• **Document passage**
•••

Back in the Sixties, it was easy enough for conservatives to take pot shots at radical students. Not only were they out to subvert the state, but their lifestyle seemed calculated to transgress all standards of decency. They were long-haired layabouts who prated of revolution while too smashed on dope to erect a tent pole, let alone a barricade. Freedom came down to free love, while staying in bed for a week wearing nothing but a headband was a critique of the bourgeois fetish of work. You could enrage the Establishment by doing absolutely nothing. Instead of contesting this or that middle-class value, you could negate the whole repressive set-up simply by dropping out. Passivity became a form of activism. Peace meant bone idleness. Utopia lay not in the distant future but in a spliff you were smoking right now.

Yet these laid-back types could also be political militants because their militancy lay in their laid-backness. For them, switching off and chilling out were quite as political as counting votes. What was at stake, as in many political crises, was the definition of politics itself. Did it begin and end at the ballot box, or did it include what you ate and the way you made love?

•••

• **Directive A**
In the essay on Sixties radical students, where did utopia lie?
The essay on Sixties radical students and the listing that follows it are separate material.

•••

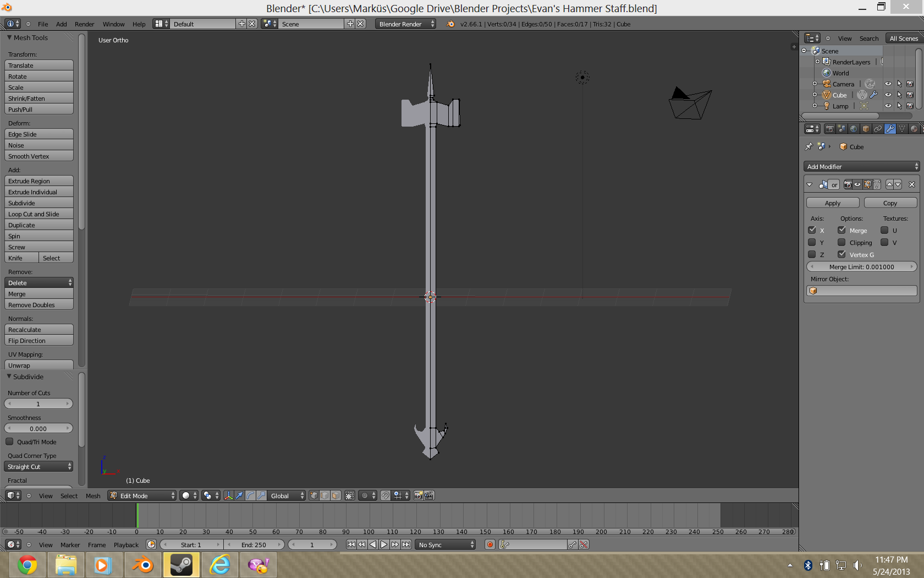The width and height of the screenshot is (924, 578).
Task: Open the Object Constraints tab icon
Action: 878,129
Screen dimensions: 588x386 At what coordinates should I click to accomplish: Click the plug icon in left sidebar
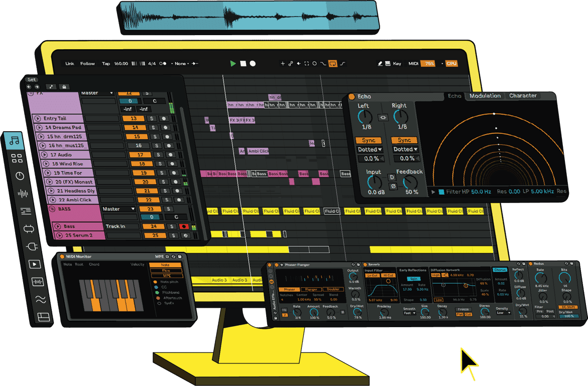32,246
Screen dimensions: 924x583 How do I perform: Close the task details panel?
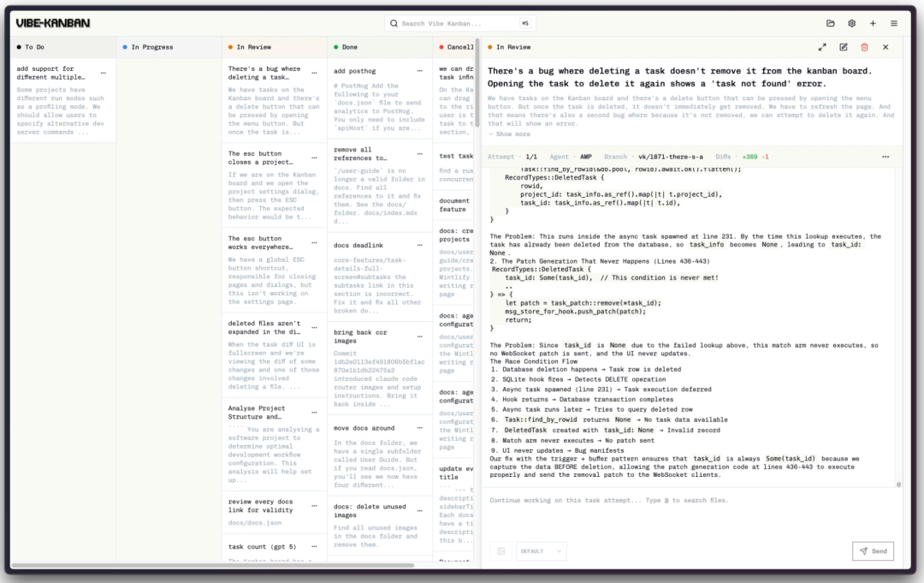pos(886,47)
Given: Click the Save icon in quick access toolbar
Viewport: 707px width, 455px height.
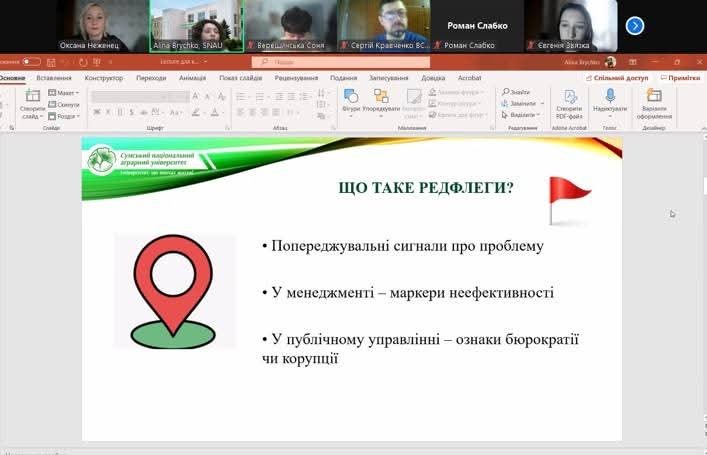Looking at the screenshot, I should 54,62.

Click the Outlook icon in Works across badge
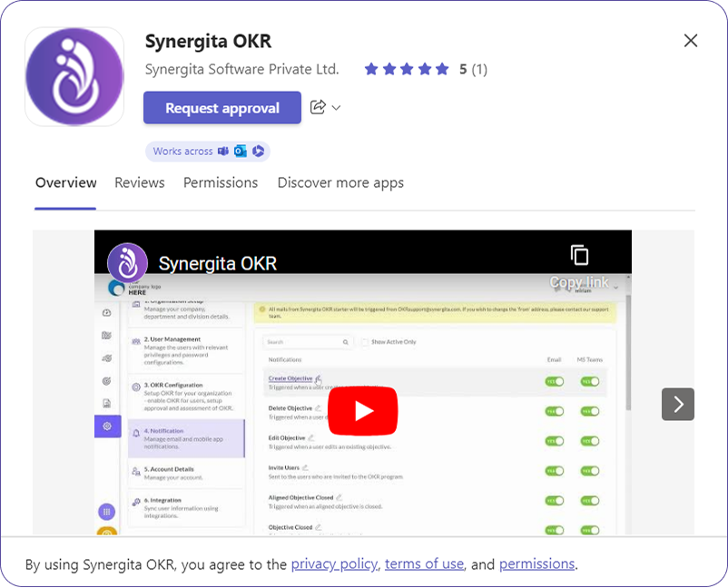click(x=241, y=152)
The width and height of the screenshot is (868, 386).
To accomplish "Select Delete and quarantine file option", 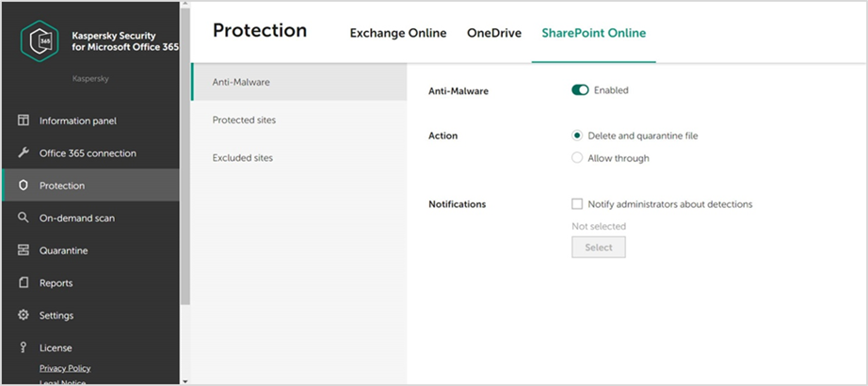I will pos(577,136).
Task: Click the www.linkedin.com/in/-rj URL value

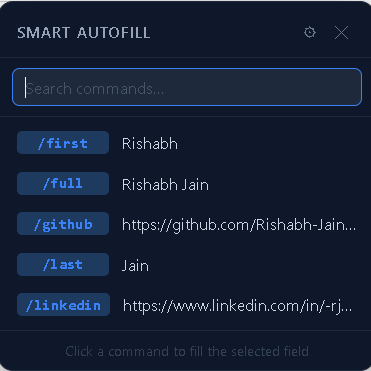Action: pyautogui.click(x=237, y=306)
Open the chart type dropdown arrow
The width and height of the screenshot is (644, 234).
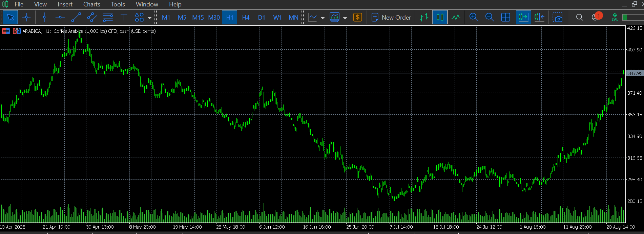point(323,18)
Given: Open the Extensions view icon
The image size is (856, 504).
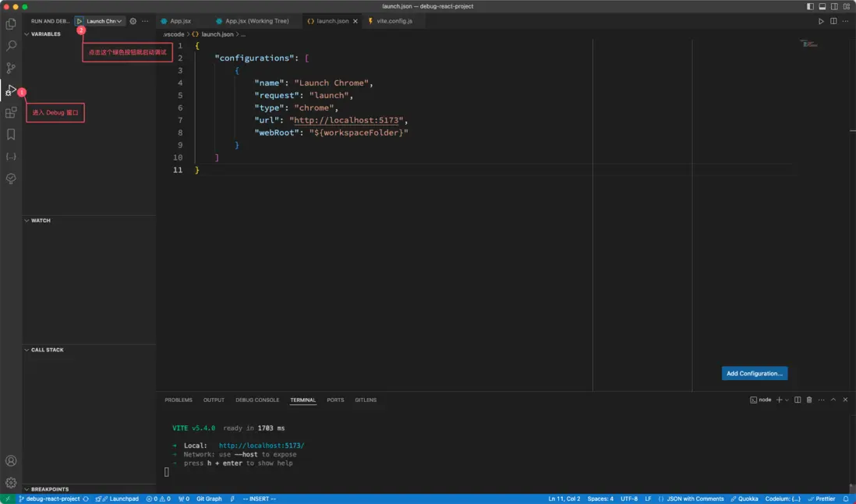Looking at the screenshot, I should click(11, 113).
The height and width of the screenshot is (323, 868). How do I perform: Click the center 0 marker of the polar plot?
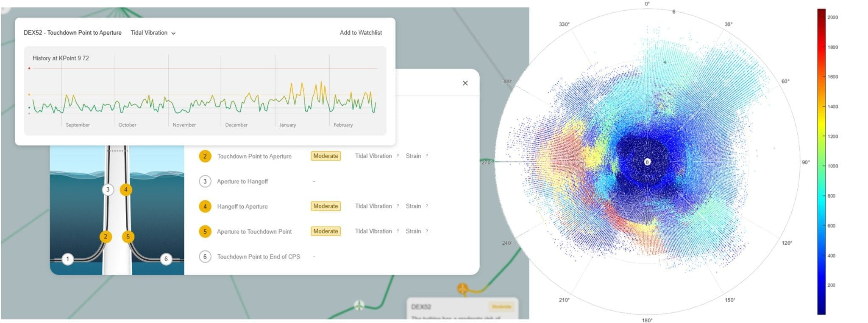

•••

• **Directive B**
Arrange the part of the listing that opens with the line containing "Open the chart type dropdown arrow" and runs through the end of the listing as a JSON list of strings, one string per line, skipping blank lines and leaving out the pictures.

• **Finished answer A**
Not in the distant future but in a spliff you were smoking right now.

• **Finished answer B**
[
  "Open the chart type dropdown arrow",
  "The width and height of the screenshot is (644, 234).",
  "point(323,18)",
  "Given: Open the Extensions view icon",
  "The image size is (856, 504).",
  "Looking at the screenshot, I should click(11, 113).",
  "The height and width of the screenshot is (323, 868). How do I perform: Click the center 0 marker of the polar plot?"
]